Why Speaking Out? Here is a short extract from the book to explain:

To speak is to be human.

Having a voice is part of what makes us human, and freedom of speech – being allowed to use our voice – is one primary sign of living in a ‘free’ society. As social animals, communication is a central part of being human. Speaking and being heard is a vital acknowledgment of both our status as fellow beings worthy of being heard and our similarities, and for this reason many a philosopher has contemplated just how differently we might treat animals if they were able to speak our language – or we theirs. Language connects us.

Our voices connect us. When we are silent or unheard our ideals and perspectives, our needs, our pain, and our struggles remain unknown or unacknowledged; and often for this reason, unchanged.
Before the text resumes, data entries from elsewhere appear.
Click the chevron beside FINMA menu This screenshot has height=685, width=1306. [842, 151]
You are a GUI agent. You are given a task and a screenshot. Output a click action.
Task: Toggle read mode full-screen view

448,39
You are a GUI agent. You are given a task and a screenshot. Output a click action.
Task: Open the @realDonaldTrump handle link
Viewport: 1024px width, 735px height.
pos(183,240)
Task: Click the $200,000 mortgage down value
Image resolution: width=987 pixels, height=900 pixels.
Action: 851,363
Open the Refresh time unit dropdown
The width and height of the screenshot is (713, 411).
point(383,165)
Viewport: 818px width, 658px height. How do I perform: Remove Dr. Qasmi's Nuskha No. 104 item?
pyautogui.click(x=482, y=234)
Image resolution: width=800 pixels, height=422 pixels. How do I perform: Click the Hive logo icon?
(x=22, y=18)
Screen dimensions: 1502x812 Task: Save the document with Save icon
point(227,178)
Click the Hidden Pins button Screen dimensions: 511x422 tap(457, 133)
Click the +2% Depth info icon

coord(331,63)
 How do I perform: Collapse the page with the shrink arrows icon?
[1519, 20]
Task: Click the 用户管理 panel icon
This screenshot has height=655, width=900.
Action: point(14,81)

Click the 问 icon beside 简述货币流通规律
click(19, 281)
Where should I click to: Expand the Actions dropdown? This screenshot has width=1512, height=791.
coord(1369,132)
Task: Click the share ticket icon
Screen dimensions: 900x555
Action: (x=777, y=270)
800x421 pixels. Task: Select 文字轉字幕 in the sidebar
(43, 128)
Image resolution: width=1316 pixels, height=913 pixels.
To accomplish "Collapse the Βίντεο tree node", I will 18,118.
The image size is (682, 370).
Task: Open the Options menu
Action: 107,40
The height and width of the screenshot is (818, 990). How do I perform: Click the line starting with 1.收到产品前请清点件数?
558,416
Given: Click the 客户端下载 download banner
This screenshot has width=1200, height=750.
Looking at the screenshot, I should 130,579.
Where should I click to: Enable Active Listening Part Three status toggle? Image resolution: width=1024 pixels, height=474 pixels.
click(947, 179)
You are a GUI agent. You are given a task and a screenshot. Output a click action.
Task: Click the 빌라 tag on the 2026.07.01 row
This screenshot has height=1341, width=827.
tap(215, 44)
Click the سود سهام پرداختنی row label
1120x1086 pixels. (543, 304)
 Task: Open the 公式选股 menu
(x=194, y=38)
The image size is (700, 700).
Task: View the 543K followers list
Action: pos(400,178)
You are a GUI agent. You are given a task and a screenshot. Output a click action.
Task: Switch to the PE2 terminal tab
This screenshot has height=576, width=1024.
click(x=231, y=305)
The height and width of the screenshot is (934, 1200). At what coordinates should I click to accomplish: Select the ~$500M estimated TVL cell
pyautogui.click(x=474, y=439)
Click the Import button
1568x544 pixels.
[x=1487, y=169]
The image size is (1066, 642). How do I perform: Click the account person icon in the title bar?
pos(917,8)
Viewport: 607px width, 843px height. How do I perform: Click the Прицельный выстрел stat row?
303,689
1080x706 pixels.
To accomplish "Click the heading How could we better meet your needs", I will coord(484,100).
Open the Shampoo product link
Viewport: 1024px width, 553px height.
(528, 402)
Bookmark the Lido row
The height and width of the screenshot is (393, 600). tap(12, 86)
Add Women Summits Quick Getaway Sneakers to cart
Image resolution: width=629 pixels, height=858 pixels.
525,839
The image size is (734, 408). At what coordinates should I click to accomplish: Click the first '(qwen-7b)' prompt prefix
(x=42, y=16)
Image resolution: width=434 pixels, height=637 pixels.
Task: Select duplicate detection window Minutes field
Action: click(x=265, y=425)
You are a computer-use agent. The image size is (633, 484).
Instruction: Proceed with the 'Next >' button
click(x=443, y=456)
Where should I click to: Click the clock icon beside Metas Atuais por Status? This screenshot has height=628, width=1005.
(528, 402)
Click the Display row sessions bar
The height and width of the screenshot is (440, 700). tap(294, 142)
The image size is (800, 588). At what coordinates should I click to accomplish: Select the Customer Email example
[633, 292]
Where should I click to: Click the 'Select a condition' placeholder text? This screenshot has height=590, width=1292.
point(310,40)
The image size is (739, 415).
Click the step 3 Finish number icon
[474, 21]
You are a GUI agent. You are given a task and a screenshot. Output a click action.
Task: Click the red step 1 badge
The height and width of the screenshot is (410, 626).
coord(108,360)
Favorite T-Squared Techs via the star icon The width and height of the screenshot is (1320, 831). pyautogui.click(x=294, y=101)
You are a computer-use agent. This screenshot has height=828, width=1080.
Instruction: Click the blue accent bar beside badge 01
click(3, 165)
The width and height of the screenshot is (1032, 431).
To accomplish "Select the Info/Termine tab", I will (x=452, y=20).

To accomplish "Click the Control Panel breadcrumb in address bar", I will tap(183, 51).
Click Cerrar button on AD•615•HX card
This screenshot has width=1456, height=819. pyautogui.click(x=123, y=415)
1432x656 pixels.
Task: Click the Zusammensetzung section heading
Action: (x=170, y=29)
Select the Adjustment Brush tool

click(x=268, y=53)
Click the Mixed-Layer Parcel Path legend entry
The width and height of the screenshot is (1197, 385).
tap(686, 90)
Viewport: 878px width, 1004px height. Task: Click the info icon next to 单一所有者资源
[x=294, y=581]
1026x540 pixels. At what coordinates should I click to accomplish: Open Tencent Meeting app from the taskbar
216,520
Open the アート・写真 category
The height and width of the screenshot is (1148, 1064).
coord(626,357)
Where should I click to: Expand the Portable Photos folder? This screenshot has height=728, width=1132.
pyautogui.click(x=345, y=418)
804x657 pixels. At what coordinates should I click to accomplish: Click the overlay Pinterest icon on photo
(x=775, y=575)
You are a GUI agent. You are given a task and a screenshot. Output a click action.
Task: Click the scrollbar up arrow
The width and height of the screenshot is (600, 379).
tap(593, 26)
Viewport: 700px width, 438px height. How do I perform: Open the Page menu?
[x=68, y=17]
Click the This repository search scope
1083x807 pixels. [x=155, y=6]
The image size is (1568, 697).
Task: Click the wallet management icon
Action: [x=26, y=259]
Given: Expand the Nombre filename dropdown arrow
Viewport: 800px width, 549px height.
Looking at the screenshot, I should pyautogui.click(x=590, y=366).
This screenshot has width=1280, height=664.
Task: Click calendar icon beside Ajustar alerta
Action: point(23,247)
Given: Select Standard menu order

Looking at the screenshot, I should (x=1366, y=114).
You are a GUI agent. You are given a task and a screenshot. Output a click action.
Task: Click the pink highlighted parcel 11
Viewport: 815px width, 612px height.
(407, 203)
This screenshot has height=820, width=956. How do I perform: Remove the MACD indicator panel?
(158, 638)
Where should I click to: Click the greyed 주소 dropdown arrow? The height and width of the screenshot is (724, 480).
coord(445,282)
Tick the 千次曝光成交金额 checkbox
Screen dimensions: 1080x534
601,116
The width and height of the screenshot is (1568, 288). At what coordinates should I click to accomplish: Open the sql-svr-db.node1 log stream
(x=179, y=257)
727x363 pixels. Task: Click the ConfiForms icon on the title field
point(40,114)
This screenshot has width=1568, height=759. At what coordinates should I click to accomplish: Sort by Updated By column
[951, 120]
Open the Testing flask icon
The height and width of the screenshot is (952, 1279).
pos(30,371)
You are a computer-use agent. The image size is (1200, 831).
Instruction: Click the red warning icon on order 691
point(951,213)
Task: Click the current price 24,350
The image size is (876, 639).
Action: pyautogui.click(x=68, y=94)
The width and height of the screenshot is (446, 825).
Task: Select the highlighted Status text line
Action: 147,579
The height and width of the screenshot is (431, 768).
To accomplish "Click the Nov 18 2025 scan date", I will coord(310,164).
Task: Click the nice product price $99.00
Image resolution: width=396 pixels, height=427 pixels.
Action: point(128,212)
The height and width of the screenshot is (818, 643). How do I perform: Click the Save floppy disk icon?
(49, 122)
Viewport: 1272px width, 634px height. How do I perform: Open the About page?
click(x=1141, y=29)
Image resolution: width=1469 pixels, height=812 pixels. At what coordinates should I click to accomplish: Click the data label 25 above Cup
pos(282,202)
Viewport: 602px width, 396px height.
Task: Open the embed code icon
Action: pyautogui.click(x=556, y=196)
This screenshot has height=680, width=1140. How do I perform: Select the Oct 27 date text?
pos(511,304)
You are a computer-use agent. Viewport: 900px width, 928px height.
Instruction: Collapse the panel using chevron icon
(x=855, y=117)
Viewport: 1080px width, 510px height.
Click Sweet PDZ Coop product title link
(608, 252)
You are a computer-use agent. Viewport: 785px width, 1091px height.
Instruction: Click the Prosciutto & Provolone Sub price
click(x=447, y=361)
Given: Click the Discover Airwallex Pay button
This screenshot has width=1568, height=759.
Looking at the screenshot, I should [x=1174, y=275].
Despite the relative freedom we enjoy in the ‘West’ (a term which commonly includes Australia and New Zealand, quite ‘East’) and new opportunities to speak out, including on digital platforms and social media, commenting on a subject in the public sphere is not always easy or simple. There are specific challenges that face many segments of the population in speaking out and being heard, or surviving the process. These include challenges relating to gender, race, sexual orientation, class, culture and disability. In this book I aim to examine the challenges posed by gender – specifically those facing women and girls – the external obstacles of silencing, dismissals, bullying and threats of violence, and the internal challenges of crises of confidence, and knowing just how and when to speak out.

Why write this book? Because the world has become more receptive to the voices of women in recent decades and at the same time it has become more violently opposed to women’s voices.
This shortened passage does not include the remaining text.